Romain Reuillon, Sébastien Rey-Coyrehourcq and Clara Schmitt

GeoDiverCity open simulation platform

OpenMOLE has originally been developed in a generic way (and in particular with the cooperation of geographer modelers) to be scientific field independent. That is why dealing with geographical models within the Geodivercity program is straightforward. More specific features for geography will be added during the ERC depending on the needs of the modelers.

A first attempt is to build the Simprocess platform for the multi-level exploration of agent-based models of the Simpop type (PhD by Sébastien Rey-Coyrehourcq).

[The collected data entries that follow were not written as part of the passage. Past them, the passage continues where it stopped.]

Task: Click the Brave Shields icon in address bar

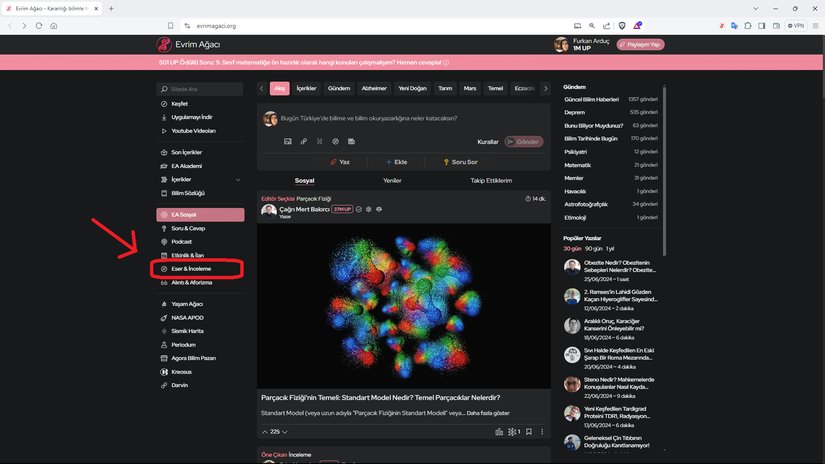Action: click(x=619, y=26)
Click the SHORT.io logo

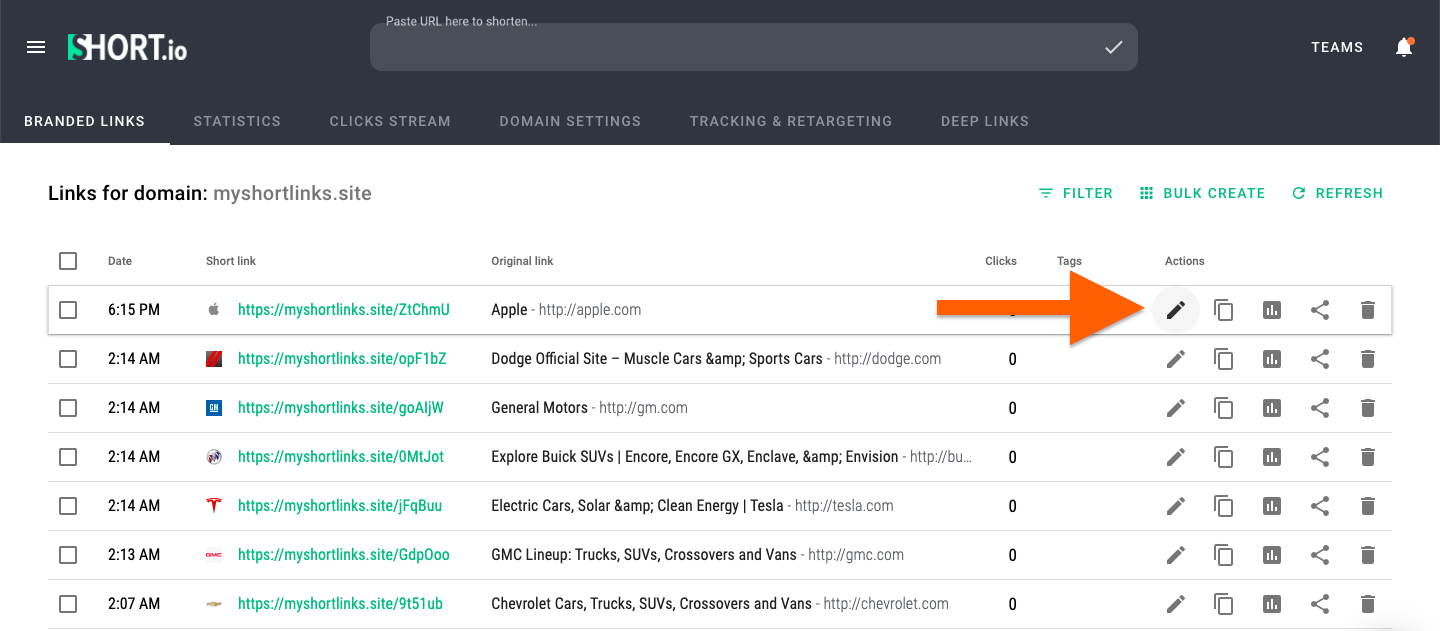126,47
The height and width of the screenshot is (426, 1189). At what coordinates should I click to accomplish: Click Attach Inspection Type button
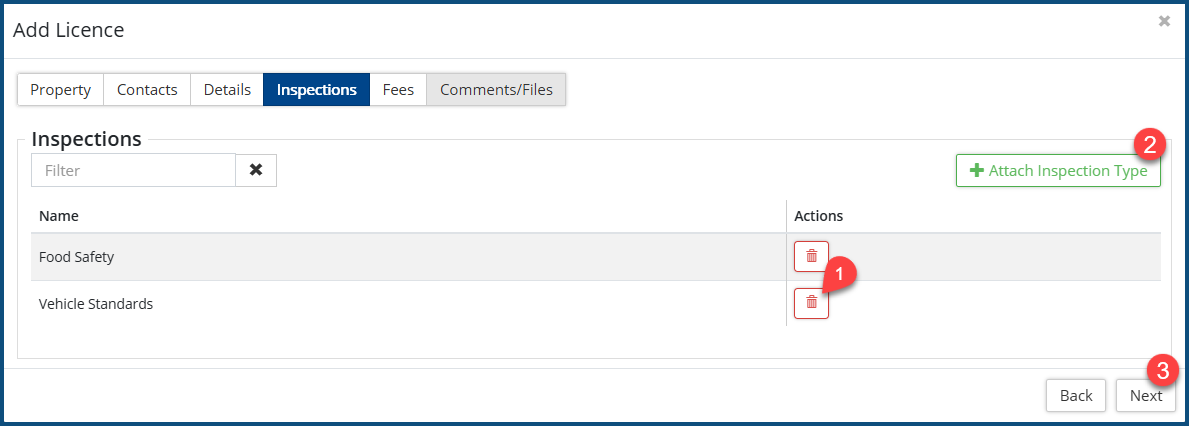1058,171
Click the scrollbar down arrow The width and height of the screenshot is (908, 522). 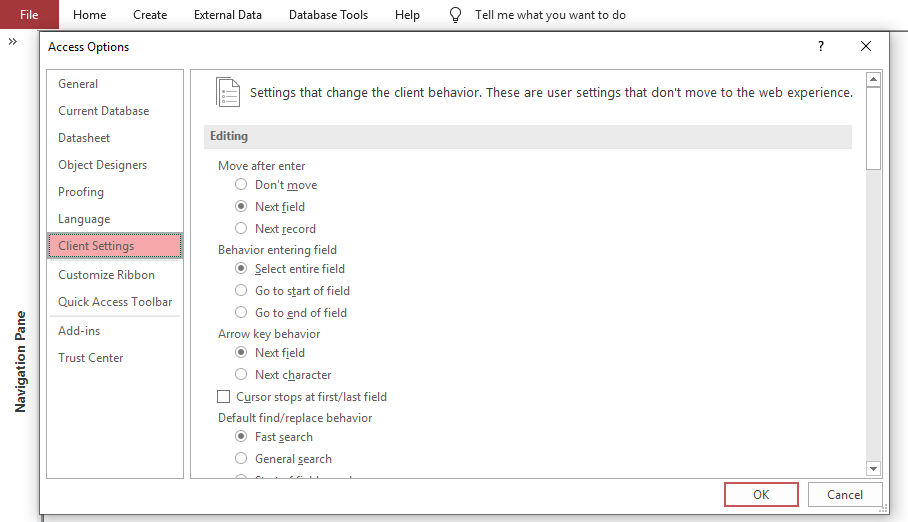click(873, 468)
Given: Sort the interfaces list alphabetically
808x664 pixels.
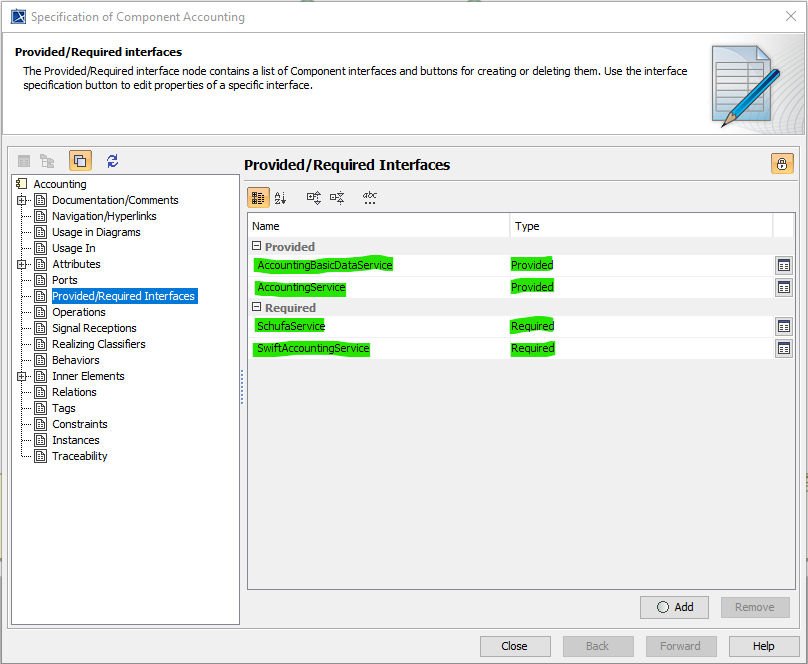Looking at the screenshot, I should 280,198.
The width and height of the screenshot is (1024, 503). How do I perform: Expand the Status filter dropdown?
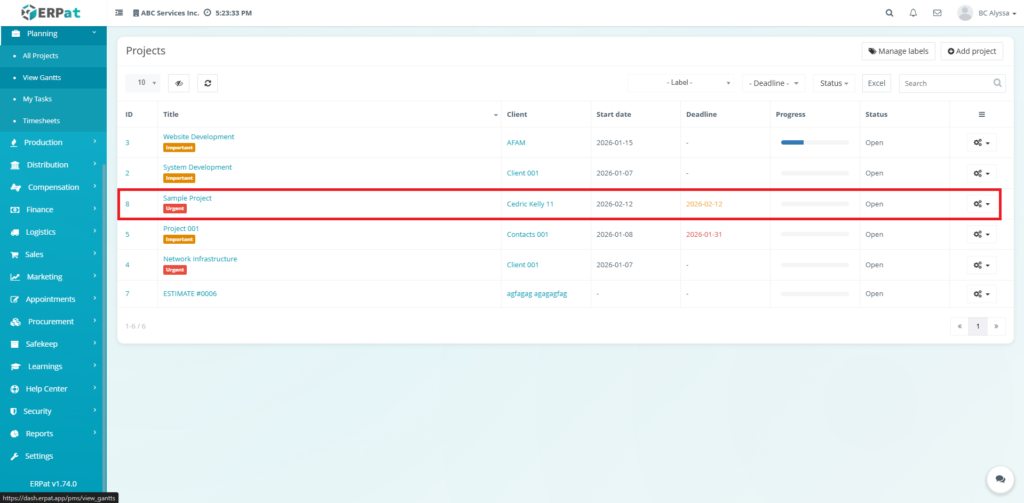point(834,83)
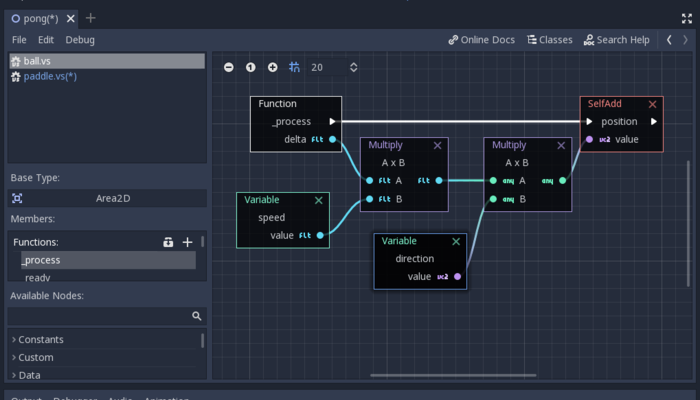Screen dimensions: 700x400
Task: Click the override function icon beside Functions
Action: [169, 242]
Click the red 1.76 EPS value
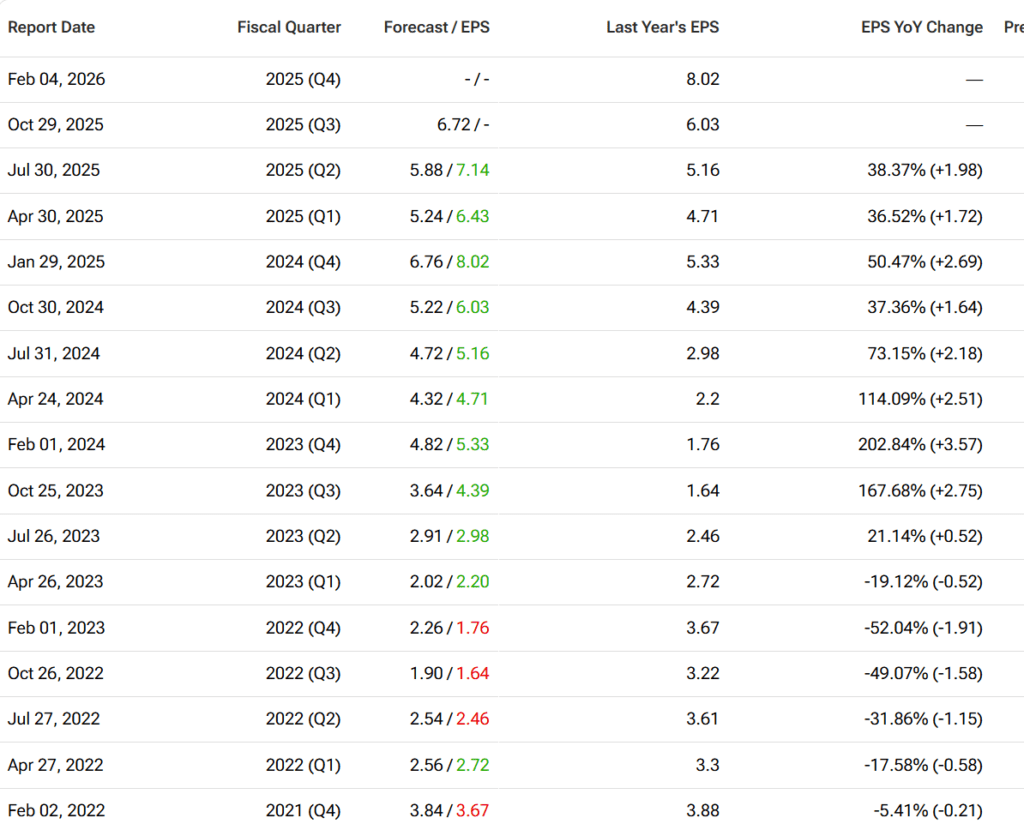This screenshot has width=1024, height=830. (x=473, y=628)
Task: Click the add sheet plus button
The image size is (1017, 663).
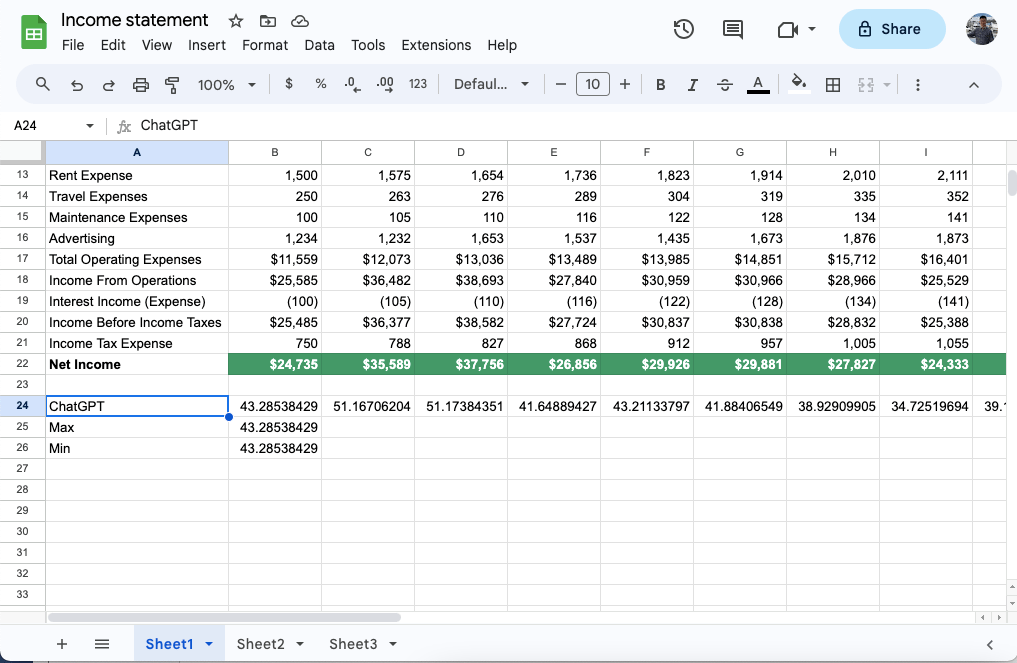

The next versions will include:

  •   new environments (remote servers through ssh, PBS clusters, cloud),
  •   a standardised serialisation format for workflows,
  •   an integration of cutting edge scientific method for model exploration (optimization, calibration, fitness landscape analysis, sensitivity analysis…),
  •   live visualization based on generic tools,
  •   many other good things!

http://www.openmole.org/

Romain Reuillon, Mathieu Leclaire, Sébastien Rey-Coyrehourcq, Hélène Mathian, Clara Schmitt and Arnaud Banos

The OpenMOLE software

OpenMOLE (version 0.5) is a piece of software for intensive scientific computing. OpenMOLE is the result of 4 years of daily work with model exploration issues in diverse fields (Human Sciences, Physics, Geography, Food-processing,…). It is 100% FOSS (Free and Open Source Software), 100% written in Scala.

It targets modelers who explore their models at wide scales. It makes it possible to generate automatically wide design of experiments (full-factorial, LHS, Saltelli…) and to take advantage of the computing power of massively parallel execution environments such as computing grids and clusters. It exposes a workflow formalism to design parallel processings in a natural way.

Strengths of OpenMOLE:

  •  a zero-deployment approach: the programs (C, C++, Python, Java, Scala, NetLogo, etc) are embedded at runtime and do not require installing software on execution machines,
  •  a small number of base concepts to handle (4):
    1. tasks (the executable components containing the model for instance);
    2. prototypes (types variables) which are transferred from one task to another;
    3. samplings (how to explore my model?);
    4. environments (where my jobs are executed?);
  •  a modular development for extending the platform with plug-ins in short time and based on OSGi,
  • an optimized and effortless access to grid resources (automatic resource discovery, eager submission, failure handling, management of data transfer …),
  •  a specific task to embed NetLogo models,
  •  a formal workflow validation prior to the execution based on a strongly typed dataflow,
  •  its scalability: it manages  up to hundreds of thousands of task executions from a laptop;
  •  a scripted interface as well as an ergonomic graphical user interface.